TASK DIRECTIONS:
Copy out the blog excerpt below, the part that comes before the listing, word for word and in full.

TEXT EXCERPT:
▶
March 26, 2017 54 Comments

For newcomers, more items from the archives:

An Intellectual Being Rides Again. 

Empowered feminist Melissa Fabello explains the deep, deep trauma of being disagreed with.

Ms Fabello chastises those who ironically use the term “social justice warrior” – which, she explains, is an “invalidating behaviour,” one that can get “really oppressive really quickly.”

We Can’t Promise Not To Hit You. 

The Clown Quarter is a foretaste of left’s corrected, more compassionate society. Hence all the threats and punching.
◀
DATASET SECTION:
▶
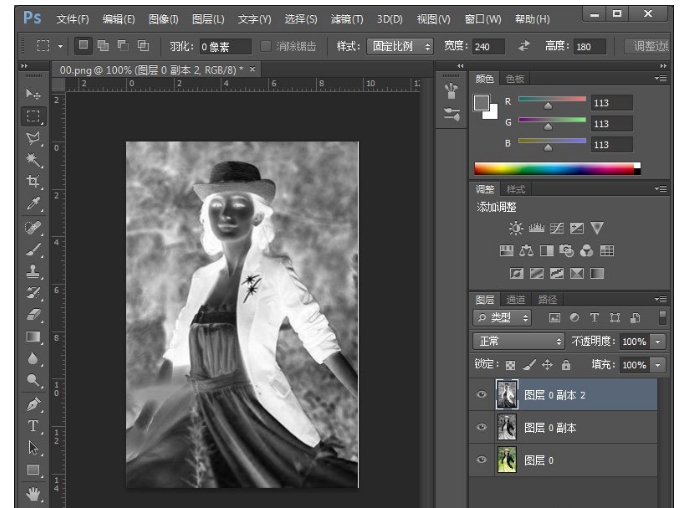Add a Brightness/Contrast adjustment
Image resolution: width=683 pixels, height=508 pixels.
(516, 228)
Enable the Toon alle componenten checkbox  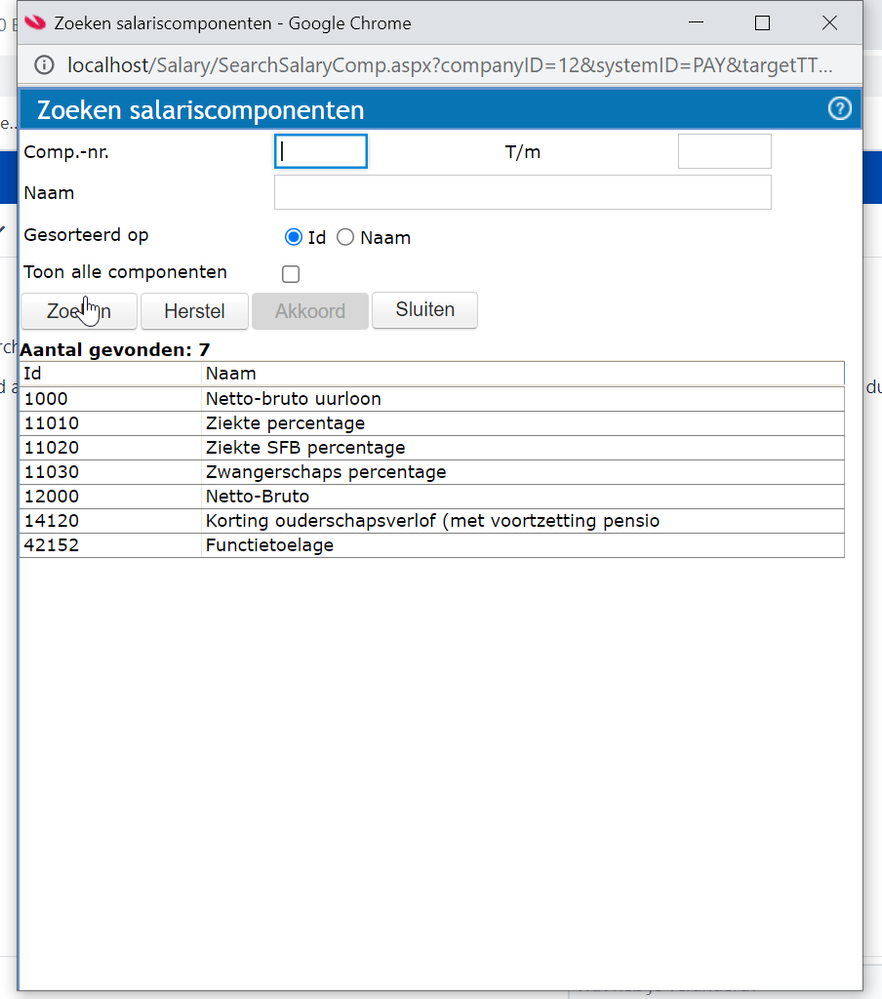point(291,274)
◀
TASK RESULT:
March 26, 2017 54 Comments

For newcomers, more items from the archives:

An Intellectual Being Rides Again. 

Empowered feminist Melissa Fabello explains the deep, deep trauma of being disagreed with.

Ms Fabello chastises those who ironically use the term “social justice warrior” – which, she explains, is an “invalidating behaviour,” one that can get “really oppressive really quickly.”

We Can’t Promise Not To Hit You. 

The Clown Quarter is a foretaste of left’s corrected, more compassionate society. Hence all the threats and punching.